Yesterday, Sen. Marco Rubio (R-FL) confirmed on social media that the Cuban government uses a system made, sold, and installed by China to “control and block access to the internet.”
I warned about this earlier today.
It is happening and will continue.
— Marco Rubio (@marcorubio) July 12, 2021
The lawmaker — who is of Cuban descent — earlier warned that the regime would “block internet & cell phone service soon to prevent videos about what is happening to get out to the world.”
Expect the regime in #Cuba to block internet & cell phone service soon to prevent videos about what is happening to get out to the world.
— Marco Rubio (@marcorubio) July 11, 2021
For several years, human rights groups have confirmed reports that Chinese technology enables censorship on the island.
As Newsweek explained:
A report by the Institute For War & Peace Reporting released last December noted that Etesca, the sole company in Cuba that provides internet access, has three primary technology providers that are all Chinese: Huawei, TP-Link, and ZTE.
Another report in 2017 by the Open Observatory of Network Interference (OONI), a global internet censorship watchdog, found traces of Chinese codes in both the surface and the interfaces used for wi-fi access portals in Cuba.
“Etesca’s login portal — through which Cubans access the internet — appears to have been written by Chinese developers, since its source code contains comments written in Chinese. This indicates that Etesca likely hired Chinese developers to implement the portal,” the Open Observatory of Network Interference said in their report.

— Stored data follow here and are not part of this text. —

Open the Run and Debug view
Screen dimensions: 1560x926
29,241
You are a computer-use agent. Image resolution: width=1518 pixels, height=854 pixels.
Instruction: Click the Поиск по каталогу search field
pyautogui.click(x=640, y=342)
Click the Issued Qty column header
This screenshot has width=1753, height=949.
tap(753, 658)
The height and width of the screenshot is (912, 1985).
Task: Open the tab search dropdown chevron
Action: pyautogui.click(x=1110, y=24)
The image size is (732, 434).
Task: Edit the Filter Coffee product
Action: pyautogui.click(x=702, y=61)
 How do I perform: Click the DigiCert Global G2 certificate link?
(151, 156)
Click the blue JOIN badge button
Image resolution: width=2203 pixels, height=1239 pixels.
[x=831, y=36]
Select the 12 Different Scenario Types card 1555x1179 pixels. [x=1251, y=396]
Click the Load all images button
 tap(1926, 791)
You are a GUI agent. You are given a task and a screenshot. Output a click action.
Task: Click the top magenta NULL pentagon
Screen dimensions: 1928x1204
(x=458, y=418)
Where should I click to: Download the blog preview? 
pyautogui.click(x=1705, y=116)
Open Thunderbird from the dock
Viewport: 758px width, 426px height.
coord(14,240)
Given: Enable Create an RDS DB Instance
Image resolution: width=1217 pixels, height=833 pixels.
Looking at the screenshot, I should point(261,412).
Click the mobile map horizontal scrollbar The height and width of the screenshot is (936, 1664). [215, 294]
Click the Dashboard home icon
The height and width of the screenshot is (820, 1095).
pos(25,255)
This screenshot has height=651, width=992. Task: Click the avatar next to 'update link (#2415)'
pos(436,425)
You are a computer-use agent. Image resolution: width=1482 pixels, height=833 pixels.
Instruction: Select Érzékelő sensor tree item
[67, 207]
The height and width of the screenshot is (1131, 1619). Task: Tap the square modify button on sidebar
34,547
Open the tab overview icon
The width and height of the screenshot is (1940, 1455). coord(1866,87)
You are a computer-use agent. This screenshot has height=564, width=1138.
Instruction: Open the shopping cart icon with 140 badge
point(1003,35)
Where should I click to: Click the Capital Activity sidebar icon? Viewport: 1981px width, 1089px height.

The Institute For War & Peace Reporting found that the Cuban government blocked Change.org — a site used to sign petitions — in 2019 during a “constitutional referendum when activists campaigning for a ban on ideological discrimination in universities used the platform to make their voices heard.” In May 2020, the regime blocked Avaaz.org, a similar platform by which activists collected signatures to “repeal Decree-Law 370 that sanctions citizens over social media content.”
In November 2020, the government censored YouTube, Facebook, Twitter, and WhatsApp for an entire weekend while an anti-government artist collective held a protest.
Freedom House — which, launched in 1941 to oppose fascism, is the “oldest American organization devoted to the support and defense of democracy around the world” — gives Cuba a 22 out of 100 rating for internet freedom.
The group explains that “Cuba has one of the lowest connectivity rates in the Western Hemisphere.” Regular internet access “remains extremely expensive, connections are poor, and authorities both monitor usage and work to direct traffic to the government-controlled intranet.”
Meanwhile, the government “engages in content-manipulation efforts while blocking a number of independent news sites” with political dissent punishable under several laws.